■ Description of the task:
From the listing below, how many lines hold the word "agent"? Write only the number.

■ Records:
● ● ●

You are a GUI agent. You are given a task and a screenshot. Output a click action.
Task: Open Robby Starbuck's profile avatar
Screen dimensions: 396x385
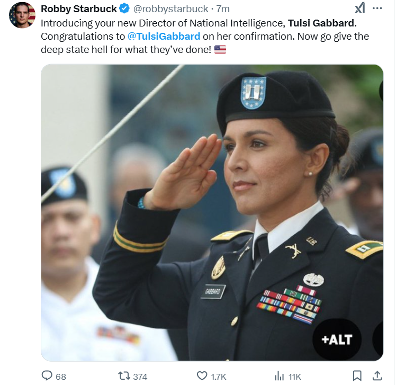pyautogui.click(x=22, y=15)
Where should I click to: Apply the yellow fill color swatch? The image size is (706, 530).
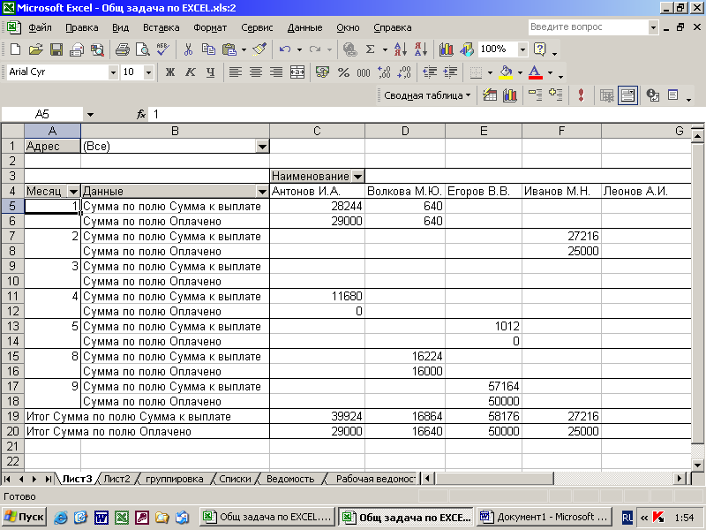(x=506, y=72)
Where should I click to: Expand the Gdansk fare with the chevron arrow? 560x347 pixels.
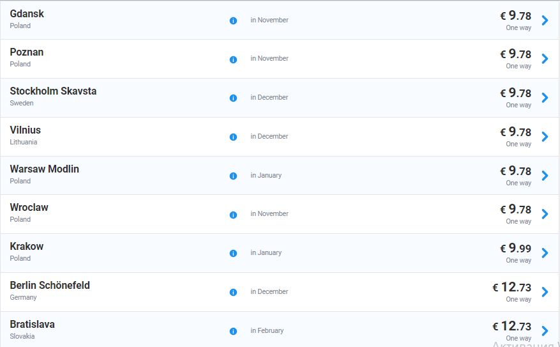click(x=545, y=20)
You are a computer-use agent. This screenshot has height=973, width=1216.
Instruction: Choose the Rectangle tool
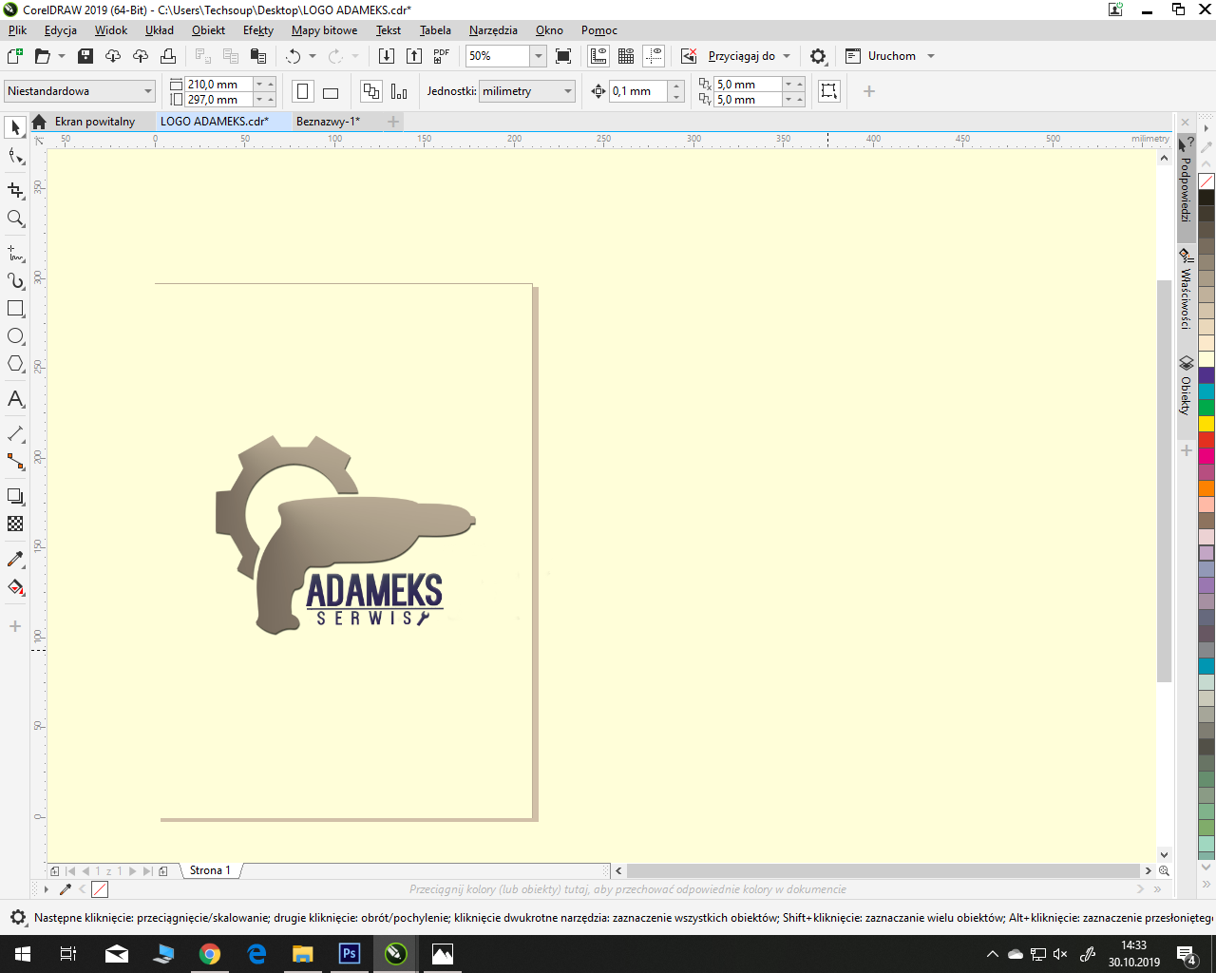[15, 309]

● ● ●

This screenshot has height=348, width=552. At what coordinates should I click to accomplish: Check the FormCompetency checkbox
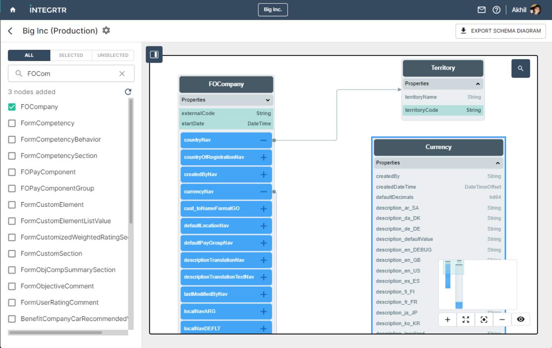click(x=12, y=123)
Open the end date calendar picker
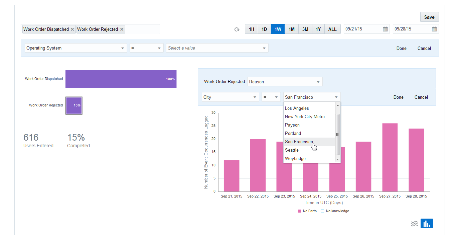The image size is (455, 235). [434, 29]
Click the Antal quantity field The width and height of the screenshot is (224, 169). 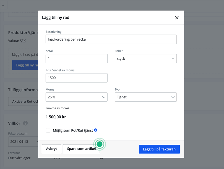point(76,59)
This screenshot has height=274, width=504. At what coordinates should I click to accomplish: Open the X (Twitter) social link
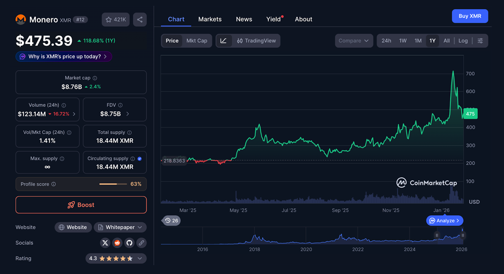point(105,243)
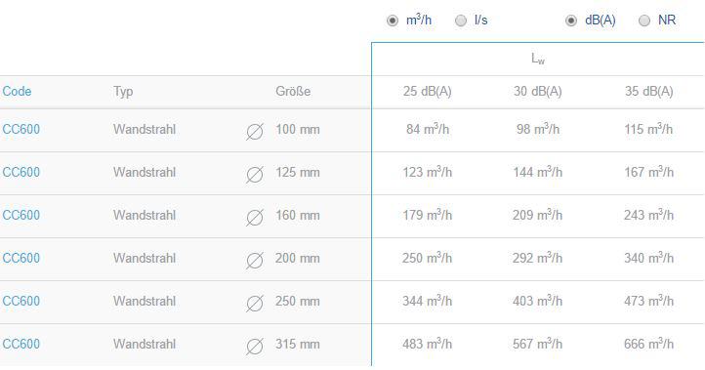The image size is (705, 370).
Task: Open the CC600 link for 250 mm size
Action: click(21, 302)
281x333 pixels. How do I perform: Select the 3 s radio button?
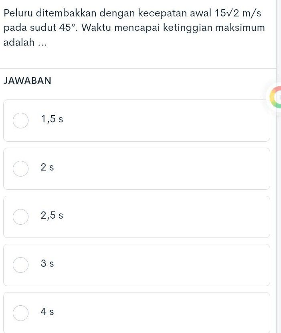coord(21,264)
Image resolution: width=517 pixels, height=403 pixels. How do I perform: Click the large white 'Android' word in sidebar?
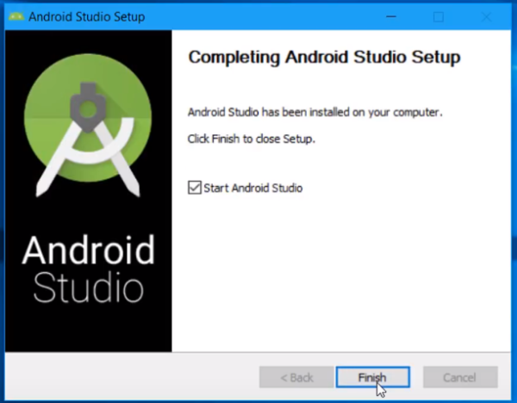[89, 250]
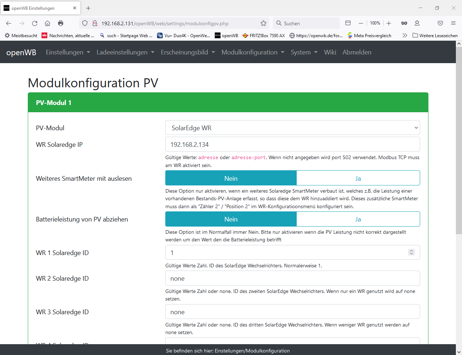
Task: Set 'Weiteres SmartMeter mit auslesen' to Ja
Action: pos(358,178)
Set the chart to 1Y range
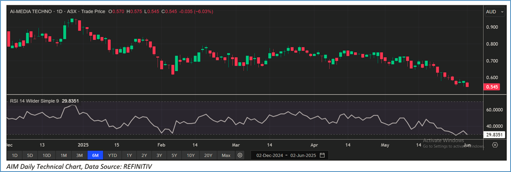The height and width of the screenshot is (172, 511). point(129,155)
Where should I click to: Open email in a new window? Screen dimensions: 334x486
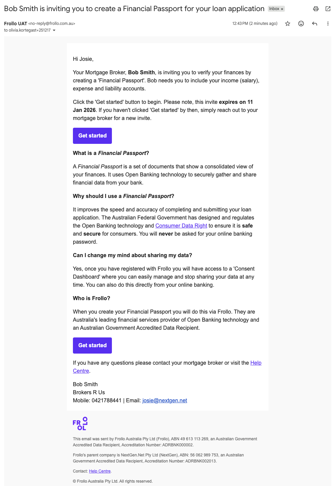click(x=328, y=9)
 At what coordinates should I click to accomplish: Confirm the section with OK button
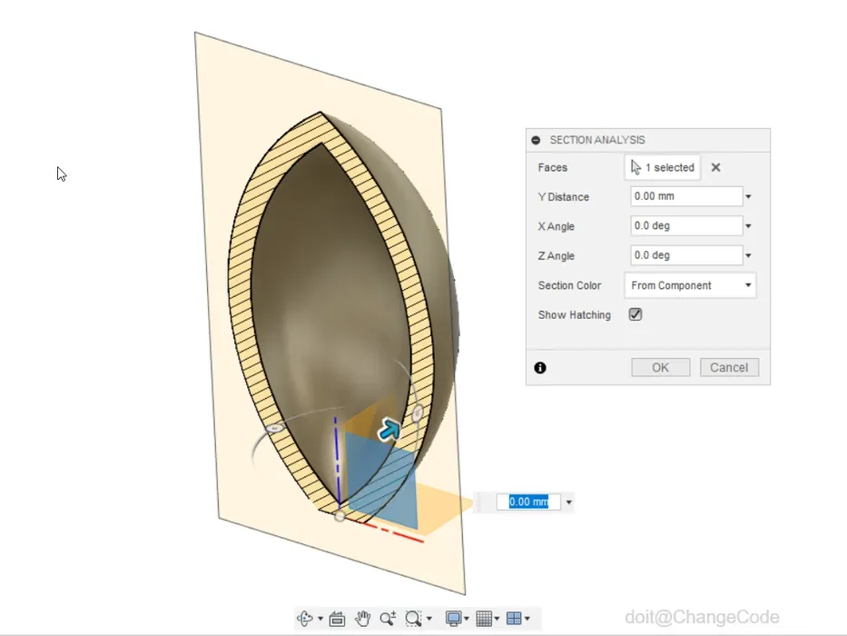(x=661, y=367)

● ● ●

■ Answer to this task:
2